As these three people rummage through their past and the lives of those they love, we discover along with them some of the terrible events haunting them: the truth behind Kit’s failed marriage, the real reason why Sunny’s parents live on the outskirts of society, the history behind the bank deposit by Rusty’s mother.
It is here where this novel “connects,” at least with me. All human beings are mysteries, to others and even to themselves. That teller at the bank may be a saint or a sinner. That man buying coffee at the 7-Eleven may have a $10 million portfolio or be poor as a church mouse.
And yet we rush to judgment when people we know fall on their faces. The man busted for drugs in the trunk of his car is rightly sentenced to a stint in prison. He has broken the law. But to condemn him beyond that point, to regard him as evil or loathesome, is wrong unless we know why the drugs were in his car. Did he intend to sell them purely for monetary gain? Or was his wife diagnosed with cancer and he couldn’t come up with the money for her treatment? Was he carrying the drugs willingly or under threat?
Kit, Sunny, and Rusty initially judge one another by stereotypes: Kit the guarded old-maid librarian, Sunny the hippie kid, Rusty the highflying New Yorker. As they come to know one another better, drawn together by their loneliness and their pain, the stereotypes drop away, and they become more real to one another. Friendship and love blossom from that reality.
Near the beginning of Summer Hours at the Robbers Library, Sunny, who has just started working in the library, reads Kit a passage from one of her favorite books of childhood, The Velveteen Rabbit. The passage — like Sunny, I have long treasured it as well — reminds us what it is become real and to love.
“Does it hurt?” asked the Rabbit.
“Sometimes,” said the Skin Horse, for he was always truthful. “When you are Real you don’t mind being hurt.”
“Does it happen all at once, like being wound up,” he asked, “or bit by bit?”
“It doesn’t happen all at once,” said the Skin Horse. “You become.
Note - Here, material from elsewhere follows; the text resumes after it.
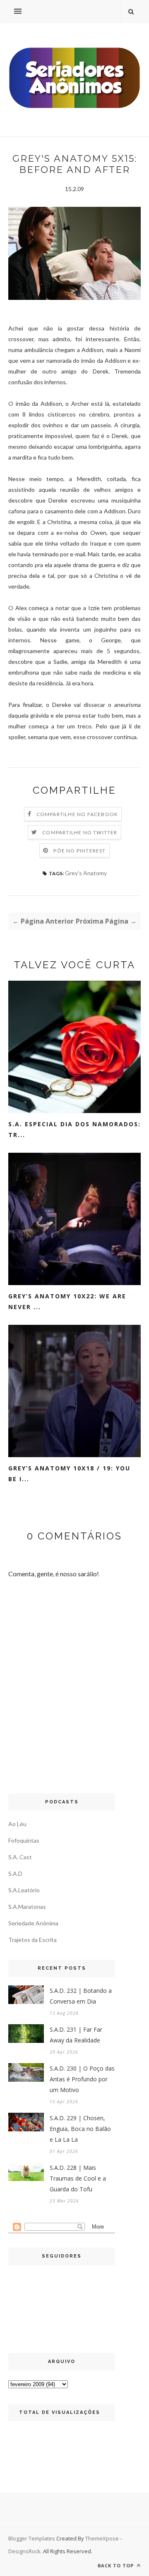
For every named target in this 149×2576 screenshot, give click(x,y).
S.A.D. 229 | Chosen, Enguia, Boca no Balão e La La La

It takes a long time. That’s why it doesn’t often happen to people who break easily, or have sharp edges, or who have to be carefully kept. Generally, by the time you are Real, most of your hair has been loved off, and your eyes drop out and you get loose in the joints and very shabby. But these things don’t matter at all, because once you are Real you can’t be ugly, except to people who don’t understand.”
Summer Hours at the Robbers Library tells us the story of three people becoming Real.